Yesterday,
Thursday, two old men of the past resurfaced in the media. One was a comedian, known for his volatile
approach to matters, high acting style and complete belief in his own
talents. The other was a man who devoted
himself to his trade, working hard and making his way by his own talents to
prosperity, fame, deserved honours and a respected standing in the community.
The first
was Lord Heseltine, masquerading in politics, is all over the screens who was
presenting a report on economic growth in the world as he knew it. One of Heseltine’s given names is Dibdin,
from a forebear Charles Dibdin (see Wikipedia), who certainly was a man of the
stage and who was well known for his mono-dramatic entertainments and patriotic
songs penned in a time of war.
Heseltine
became a man of wealth, largely in publishing, after a sticky start that left
some questions unanswered. He claimed to
have military experience on the basis of the eight months he did on National
Service, before leaving to stand for Parliament. He has been in politics and the media ever
since.
The second
was Ken Dodd on Radio 3, in discussion to a small audience and telling them
about the world as it is. Heseltine was
born to wealth, Dodd to a local coal delivery man who was formerly a newspaper
delivery boy. Ken had two aunts who had
been music hall artistes which led him into entertainment.
Heseltine
was on about how bad it is that London
has become so central to our economy to the detriment of other parts. So he was talking about making Manchester , Leeds and Newcastle centres of economic renewal. We recall how his venture into Liverpool
Toxteth after the riots led not so much to economic growth as to very dodgy property
deals like John Prescott’s Pathfinder disaster of recent years.
That the
BBC is now in Manchester (well Salford), Leeds, another media centre is central
to a major BBC scandal and Newcastle is the place that Tories went in the
1960’s and 1970’s to prove that they were economic hard men to the media is purely
coincidental.
Dodd, if he
were minded might remind Heseltine that Liverpool was once a great trading and
industrial city, the Birmingham area almost the
heartland of the engineering industries and Sheffield a once great diverse
industrial city all in their own right and without much help from London .
But
Heseltine, like any old man who cannot forget was going on about National this
and National that. What he does seem to
have forgotten that the over mighty prominence of London
is largely down to his own party when he was a minister and in his early
manhood as a businessman based in London
and promoting its centrism.
What made
me want to throw a brick at the screen was when he started out talking of the
challenges and National needs of World War II.
This was seventy years ago, when we still had an Empire and when the
world was a very different place.
Whether they liked it or not, sacrifice and community ideology was
forced on people
It occurs
to the majority of people, old and young, with even half their wits still in
place that today is almost literally another planet in human terms.

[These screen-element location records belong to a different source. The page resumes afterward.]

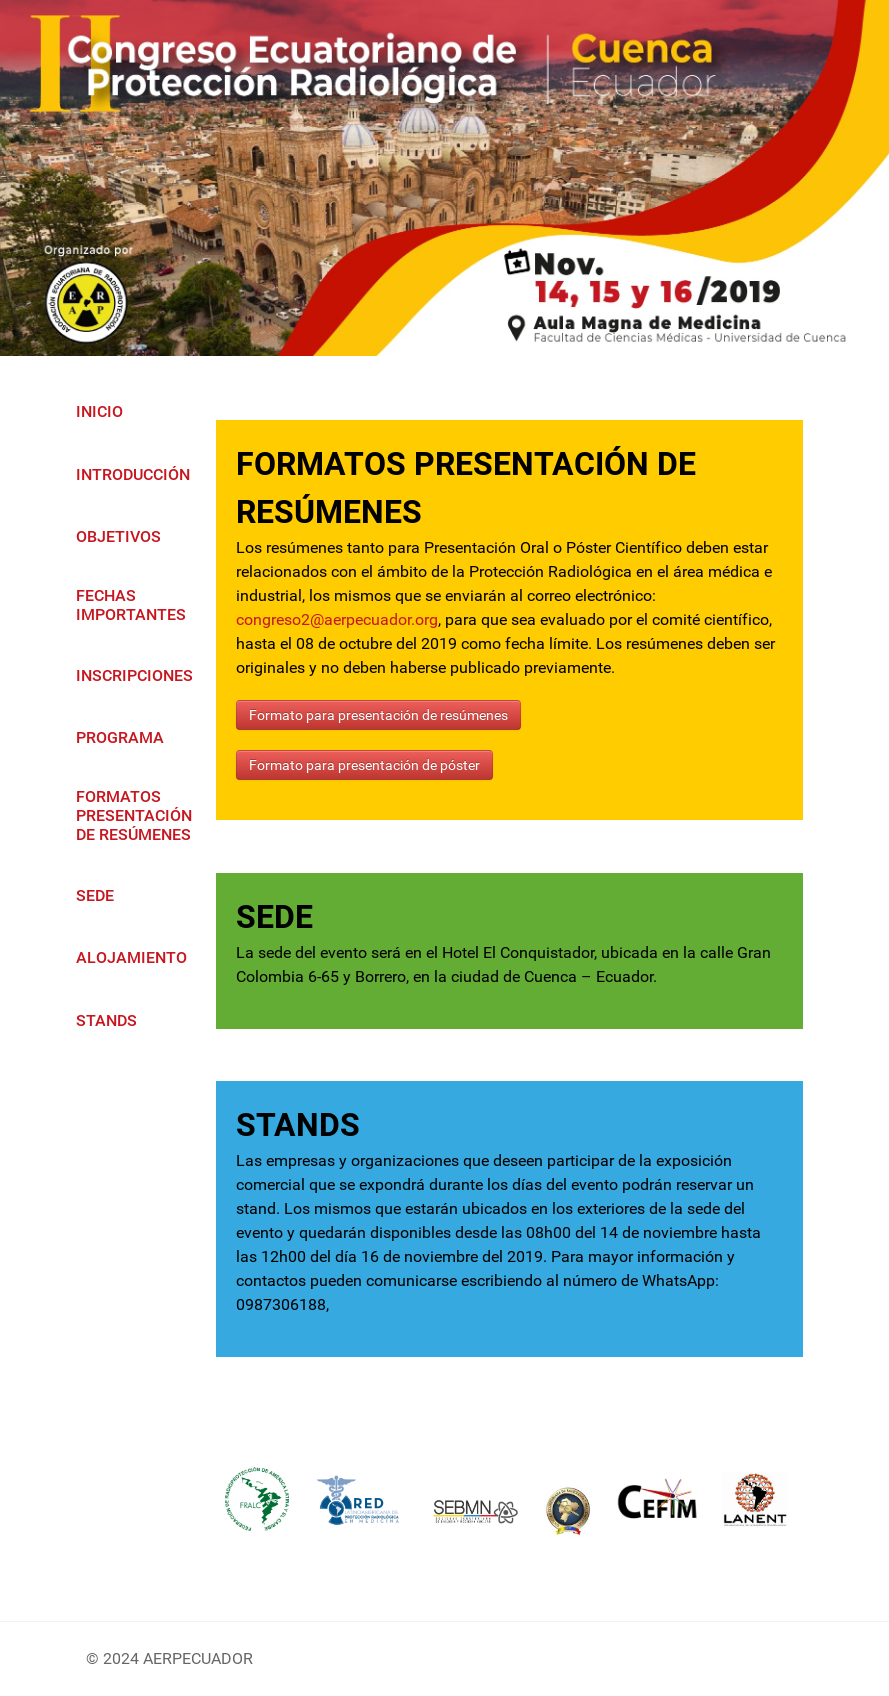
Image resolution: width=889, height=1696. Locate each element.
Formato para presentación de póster (364, 765)
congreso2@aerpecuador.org (337, 619)
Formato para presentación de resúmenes (378, 715)
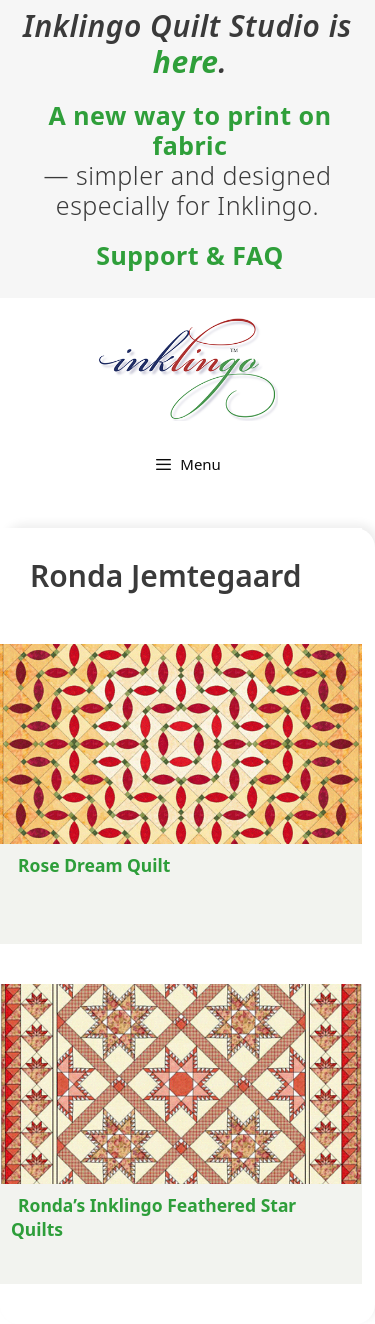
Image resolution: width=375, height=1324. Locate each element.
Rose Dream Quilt (94, 865)
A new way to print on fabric (190, 130)
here (186, 62)
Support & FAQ (189, 255)
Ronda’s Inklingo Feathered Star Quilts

There may be some remote spots where
relatively little has changed, but they are remnants and cannot escape the
intrusion of a wider world.
In the UK we have a
different population in terms of demographics, origin, religion, education,
media facilities and a lot more and an industry and economy that is radically
different in structure and employment patterns as well as income distribution. It is not just “diverse”, it is divergent.
Also,
ownership of property has radically changed and the effects it has on the
economy, finance and expectations. Equally
the ownership of a great deal of the economy, private and public is either
owned by foreign organisation or by others who have financial arrangements that
mean they pay little UK
tax.
The cult of
modern management and figures driven extractive finance forced on us by the
likes of Heseltine and his friends in all parties has led us to our present
state.
That all he
and apparently Cameron his Diddyman (see Dodd’s act) can come up with National
plans, National initiatives, State money and control and dear Zeus the
exhumation of the remains of Regional bodies of the past that messed up just
about everything they touched is a pathetic reminder of the past.
Heseltine
was talking about leaving no stone unturned.
One anecdote of Ken Dodd’s was that he loved birds and sometimes would
go down to the beach at Dingle (in joke that) to throw stones at them. The punch line was that he left no Tern
unstoned.
If we are
to recruit pensioner power to manage the economy we would be a lot safer
listening to Ken Dodd than the likes of Michael Heseltine.